Но священник, не дав мне сделать и шага, пророкотал в опьяневшей тишине. Его голос был похож на гребень цунами — тихий и неумолимый — перед тем, как смести с лица земли город, уже павший ниц в его тени:
- У меня тоже есть вопрос.
Эти слова врезались в мой позвоночник как кипящий холодом обломок айсберга. Он выжег всю ярость, весь накал, оставив после себя звонкую пустоту.
- И какой же? – спросил я механически, стоя спиной к этому загадочному человеку. Глазами я упёрся в то место, где в меня разряжала ружья дюжина солдат.
- Какую Идею преследуешь
Мне остро захотелось обернуться и посмотреть в это сухое бесстрастное лицо. Я готов был поклясться карьерой цирюльника, что в этот момент священник улыбался. Холодная улыбка, как трещина на фарфоровой маске. Но я не пошевелился. И даже когда он скрылся в келье и вышел оттуда чем-то побрякивая, я продолжил стоять, вперившись в пустую точку этого нелепого дворика, летящего в нарративном вакууме, окружённого дурацким бессмысленным забором.
Солнце беспощадно напекало блестящие спинки исхудавших мух, норовя высушить их прямо в полёте. Бродяги манекенами прятались в тени стены и деревьев, словно расставленные режиссером-дилетантом. Небигудинов у грузовика с фальшивым интересом изучал узоры пыли на своих ботинках, словно мог разглядеть грязь под ногтями на ногах и грунт, на котором стоит.
Священник, жилистый старый солдат, с глазами, чей скорбный лёд невозможно растопить ни пылом страсти, ни лучом паяльной лампы, а по морщинам на лице можно сосчитать отпетых и похороненных им людей, взял меня за ладонь своей одеревеневшей рукой и вложил туда что-то прохладное, твёрдое и странное на ощупь.
Я посмотрел не сразу, а лишь когда он ушел, минутой после. Я был прикован к этой Святой Земле телом и духом. И его вопросом.
На ладони лежали ключи от грузовика. Старые, маслянистые на ощупь, пахли соляркой и железом. Инструмент побега. Плата за изгнание.
Я поплёлся к Небигудинову, ноги будто налились свинцом от тишины, которая теперь гудела в ушах громче любого крика. А сзади, из темноты кельи, накатило предупреждение и догнало нас уже у ворот:
- К закату вы должны покинуть эту святую землю.

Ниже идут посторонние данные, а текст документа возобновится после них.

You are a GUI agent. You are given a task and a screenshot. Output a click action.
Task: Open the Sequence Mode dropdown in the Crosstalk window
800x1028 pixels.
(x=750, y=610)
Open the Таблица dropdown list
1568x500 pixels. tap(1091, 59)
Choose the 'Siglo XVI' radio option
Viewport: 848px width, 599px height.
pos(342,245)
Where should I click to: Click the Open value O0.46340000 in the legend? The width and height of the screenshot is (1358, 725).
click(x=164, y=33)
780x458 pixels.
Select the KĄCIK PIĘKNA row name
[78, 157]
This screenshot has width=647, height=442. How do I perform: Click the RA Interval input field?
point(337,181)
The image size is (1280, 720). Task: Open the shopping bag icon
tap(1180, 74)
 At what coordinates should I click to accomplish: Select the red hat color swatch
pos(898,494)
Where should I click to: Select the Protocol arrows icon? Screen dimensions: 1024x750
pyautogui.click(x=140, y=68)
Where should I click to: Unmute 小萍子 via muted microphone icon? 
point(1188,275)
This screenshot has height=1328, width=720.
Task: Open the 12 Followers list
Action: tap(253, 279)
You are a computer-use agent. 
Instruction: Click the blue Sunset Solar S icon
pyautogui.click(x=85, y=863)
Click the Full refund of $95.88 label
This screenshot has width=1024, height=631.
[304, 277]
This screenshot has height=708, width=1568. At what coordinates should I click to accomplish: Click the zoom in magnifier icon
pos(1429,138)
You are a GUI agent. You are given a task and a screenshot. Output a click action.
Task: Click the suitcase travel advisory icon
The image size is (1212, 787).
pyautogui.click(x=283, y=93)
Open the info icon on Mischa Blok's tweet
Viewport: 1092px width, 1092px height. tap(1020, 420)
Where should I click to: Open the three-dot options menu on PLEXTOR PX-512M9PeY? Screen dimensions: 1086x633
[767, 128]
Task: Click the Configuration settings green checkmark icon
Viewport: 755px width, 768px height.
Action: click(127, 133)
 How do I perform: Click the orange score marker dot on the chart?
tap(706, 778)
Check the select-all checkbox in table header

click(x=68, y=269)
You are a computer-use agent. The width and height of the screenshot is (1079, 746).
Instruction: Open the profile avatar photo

Фраза повисла в воздухе не угрозой, а констатацией. Законом этого мира, против которого не попрёшь. Как гравитация. Как сюжетная дуга.
Куда-нипуть.
Грузовик дребезжал каждой заклёпкой, каждой расшатанной деталью. Двигатель надрывался истошным, сухим рыком, стуча кулаками изнутри по капоту, словно умоляя о пощаде. О передышке. Машина захлёбывалась дизелем и выплёвывала его обратно густыми клубами чёрного дыма. Она напоминала астматичного старика, который курит вонючую папиросу, запивая её горючим пойлом прямо из горла канистры. Я почти физически чувствовал, как солярка стекает по его спутанной бороде, отвратительно пачкая застиранную рубаху и болотные брюки, а из задымлённого рта хрипят нечленораздельные звуки, густо замешанные на похабной брани.
Нас трясло и швыряло на ухабах с такой свирепой силой, что я уже несколько раз полноценно бился головой о низкий потолок кабины. В итоге пришлось ехать в полусогнутом состоянии, постоянно держа спину в пружинящем напряжении, — иначе следующий удар мог запросто проломить череп или свернуть шею.
Брашер Небигудинов взял на себя роль водителя — за что я был ему безмерно благодарен. Управлять этим адским экипажем у меня сейчас не хватило бы ни сил, ни духа. Он подпрыгивал на сиденье, как на батуте, обеими руками впиваясь в руль. Тот был тонким, металлическим и до нелепости огромным — точь-в-точь штурвал какого-нибудь ржавого речного буксира, обмотанный для верности в несколько слоёв синей изолентой.
Приборной панели как таковой не существовало. Прямо из перегородки, кое-как отделявшей нас от пылающего нутра двигателя, торчали кривые пальцы рычагов и реле непонятного назначения. А рукоять коробки передач и вовсе напоминала перевёрнутый и изрядно погнутый половник, воткнутый в пол для издевательства.
С горькой долей юмора я подумал, что Небигудинов сейчас похож на упрямого краба, вцепившегося клешнями в бешеную механическую лошадь, которая так и норовит сбросить седока. Как точнее обозначить эту поездку — я не знал. «Комфортной» было явно не то слово. Может, «безудержной»? Или «лихой»? Скорее, «предсмертной».